In total there are about two miles of unpaved trails through Cobbs Creek Park. Some are better maintained than others though, and Armstrong cautioned that most of trails are not appropriate for road bikes. Sections of those trails provide quiet hiking areas along the creek itself and access to a variety of wildlife that Barbara McCabe, director of stewardship at Parks & Rec, said most people probably are not aware of. 

"I don't think people realize how easily they can escape the city by getting onto that trail," McCabe said. "When you're out there, you really feel you are not in an urban setting."



One prize feature of the Cobbs Creek Trail is that it is a unique connector with potential to link the city with outlying towns in Delaware County, just across the creek. 

"There's a foot bridge over the creek, and you're in Delaware County, which you don't really think of being able to walk to," Brugger said. 

The Cobbs Creek Trail is part of the East Coast Greenway, an in-the-works recreational trail that will extend from Maine to Florida, and it links with several city bike lanes, like those on Market and Spruce streets.

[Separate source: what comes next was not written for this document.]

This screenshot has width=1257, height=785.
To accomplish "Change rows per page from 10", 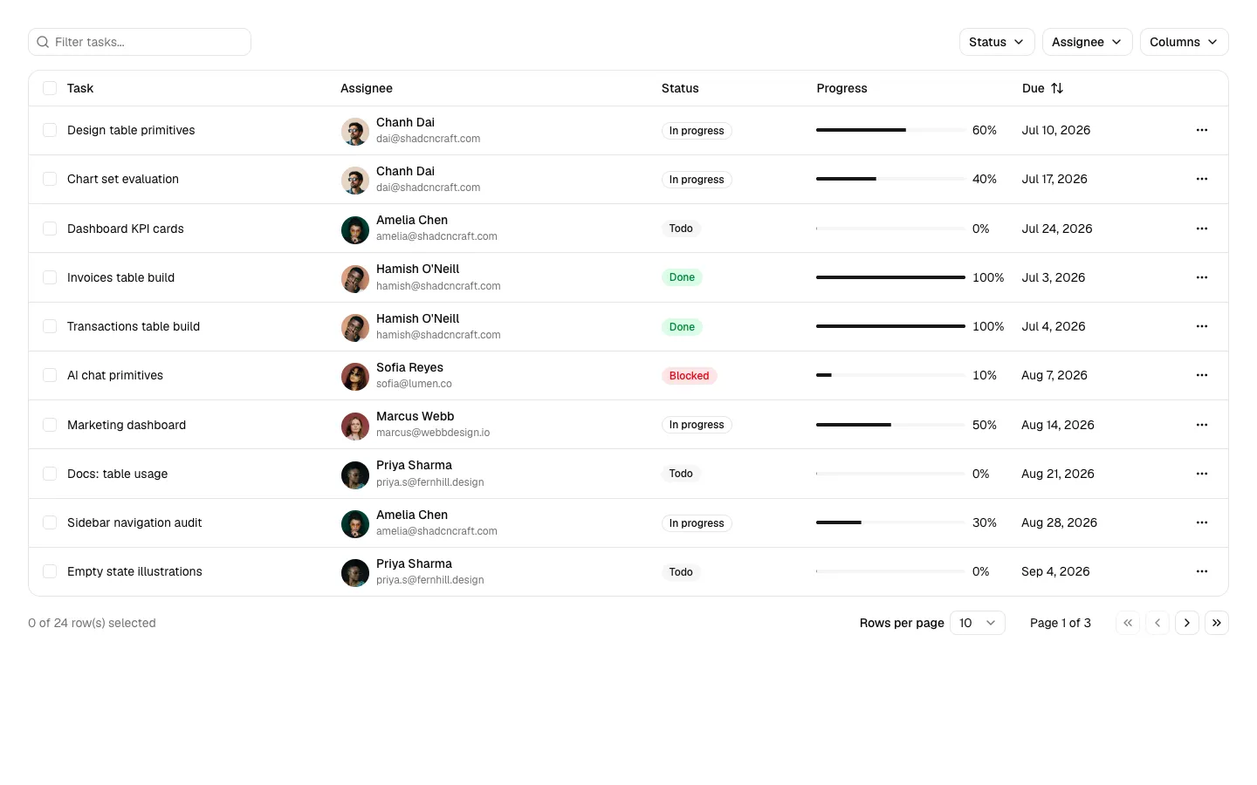I will tap(978, 623).
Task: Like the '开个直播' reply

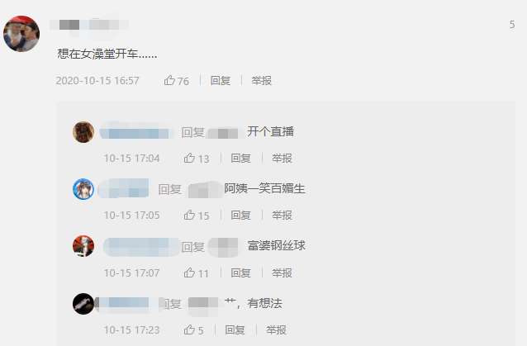Action: click(197, 159)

It also ties into the recently opened 58th Street Greenway, which links the Cobbs Creek Trail to Bartram's Garden and provides access to the rest of the city by way of the Grays Ferry Bridge. 

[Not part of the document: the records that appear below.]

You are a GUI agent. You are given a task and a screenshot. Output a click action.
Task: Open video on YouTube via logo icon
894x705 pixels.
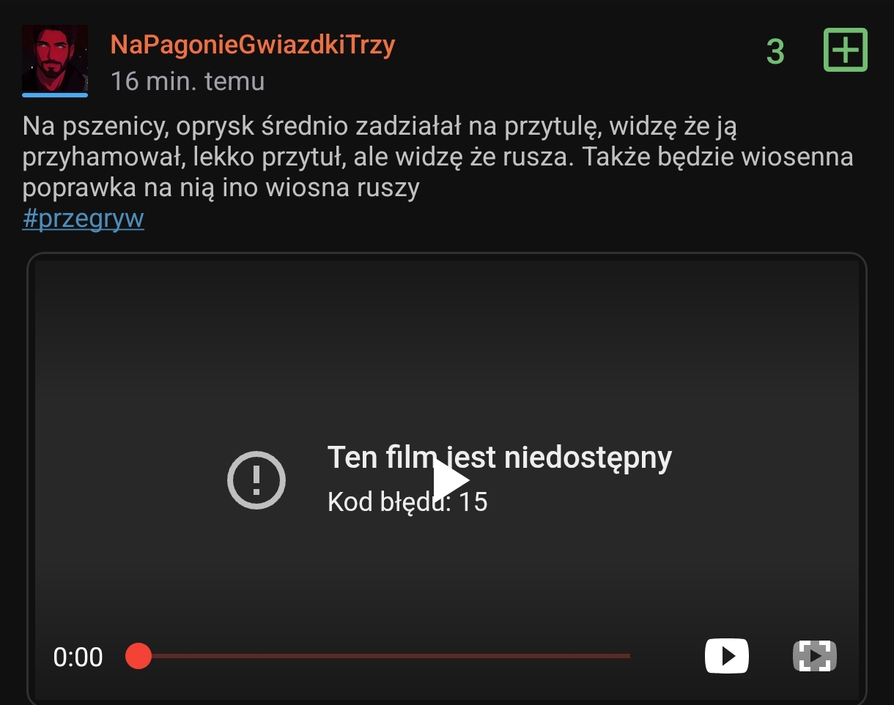[726, 655]
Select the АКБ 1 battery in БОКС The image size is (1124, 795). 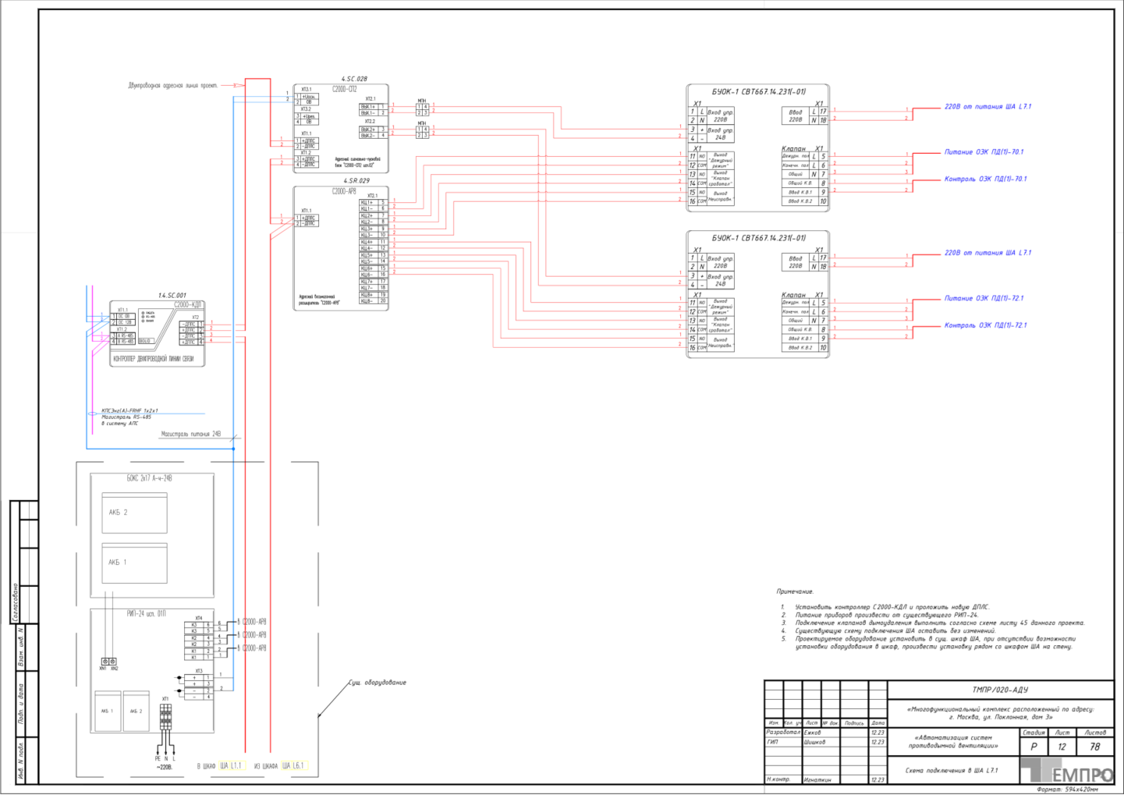pyautogui.click(x=134, y=563)
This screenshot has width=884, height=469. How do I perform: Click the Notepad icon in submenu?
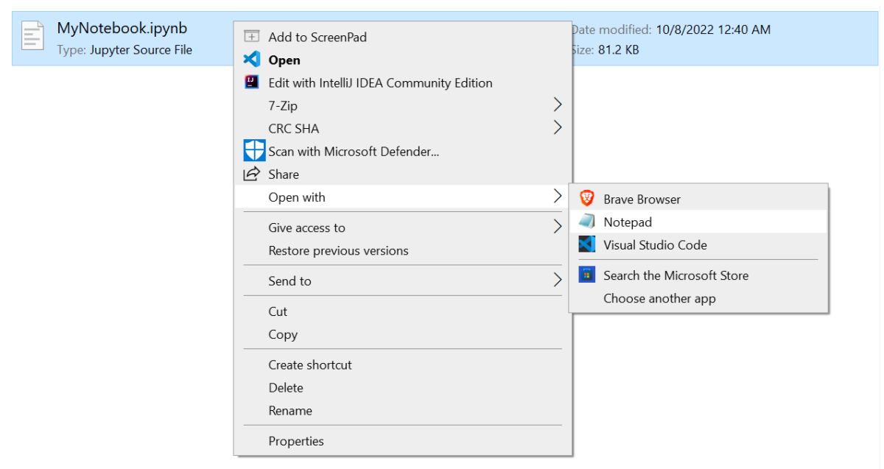[587, 222]
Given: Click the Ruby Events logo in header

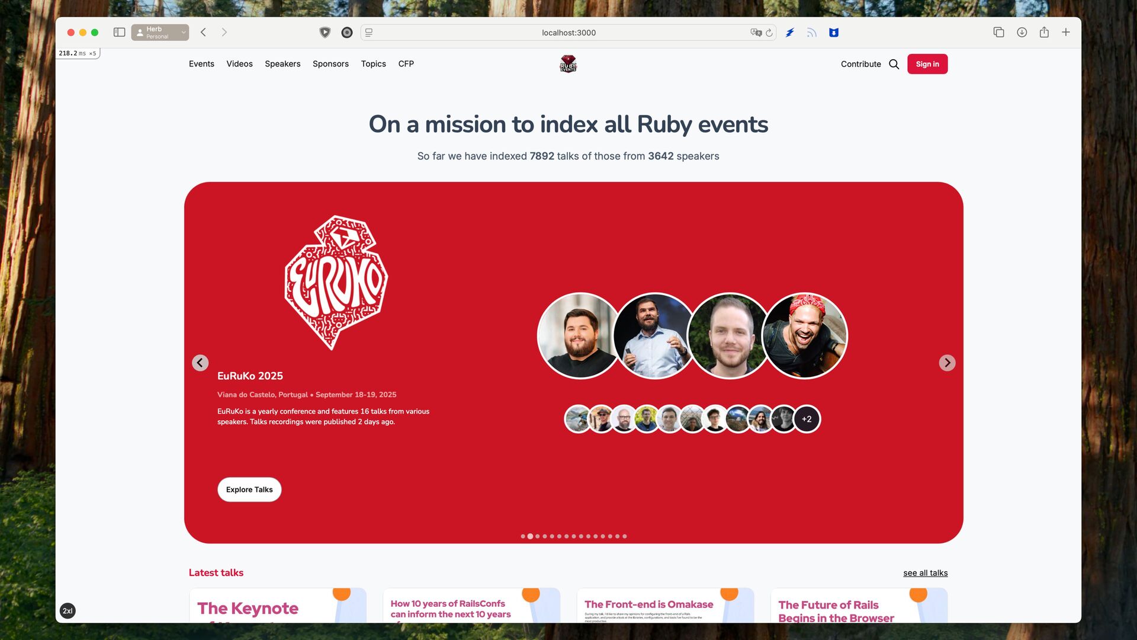Looking at the screenshot, I should click(568, 63).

"When you get on the trail, you're not going to be in a vacuum, you'll be able to make key connections," Brugger said. 


These connections help support Cobbs Creek Trail as a day trip destination, and there are plans in the works that could take a day trip along the trail to the next level. The Clean Air Council and Parks & Rec are in the process of planning theCobbs Creek Connector Project. If all goes as intended, this will extend Cobbs Creek Trail from its current dead end around 70th Street and Cobbs Creek Parkway to the John Heinz Wildlife Refuge, which boasts 10 miles of its own bicycle and hiking trails in addition to plenty of day trip worthy nature and wildlife access.

The first phase of that extension is already through the preliminary feasibility stage. Now Parks & Rec and the Clean Air Council are heading toward final design and hope to begin construction as soon as possible. Armstrong said the connector project is a priority for the city.

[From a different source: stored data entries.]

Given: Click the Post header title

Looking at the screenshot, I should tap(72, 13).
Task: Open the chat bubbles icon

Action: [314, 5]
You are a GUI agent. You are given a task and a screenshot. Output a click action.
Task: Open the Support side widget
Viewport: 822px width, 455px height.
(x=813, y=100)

"I think it'll add to the region's growing trail network," said Nick Rogers, transportation coordinator at the Clean Air Council. "There are trails like this being built all over the place, and the more smaller projects that get built and integrated, the better resource this is going to be to everyone in the region."



On October 12 the Friends of Cobbs Creek will host the third annual Cobbs Creek 5K, which will use a portion of the Cobbs Creek Trail as its course.  

"It was started with the goal to get people into the park, using the trail and just seeing how beautiful it is," McCabe said.

Any funding the 5K raises will go toward programming in the park. "We'd like to build a better program base to get people out into the park and realize what a beautiful asset it is," McCabe said. 

Parks & Rec has been working in phases to engage the community around the park. The first phase of building community engagement was working with local police to make sure citizens concerned with safety, illicit activity or dumping in the park could raise those concerns and have them addressed by police. Now in the second phase of community engagement, Parks & Rec is working with the Friends of Cobbs Creek to develop programming like the 5K and a potential movie night.

"I think the more events take place, we'll see more of a rise in engagement," said Felicia Parker-Cox, community organizer for the Office of the Deputy Mayor and Parks & Rec.

For those interested in exploring the Cobbs Creek Trail for the first time, the 5K might be an ideal opportunity.

"Safety is always a concern of people in any trail, so having these type of organized events [people] feel a little more at ease going into the trail because you're out there with a lot of other people," McCabe said.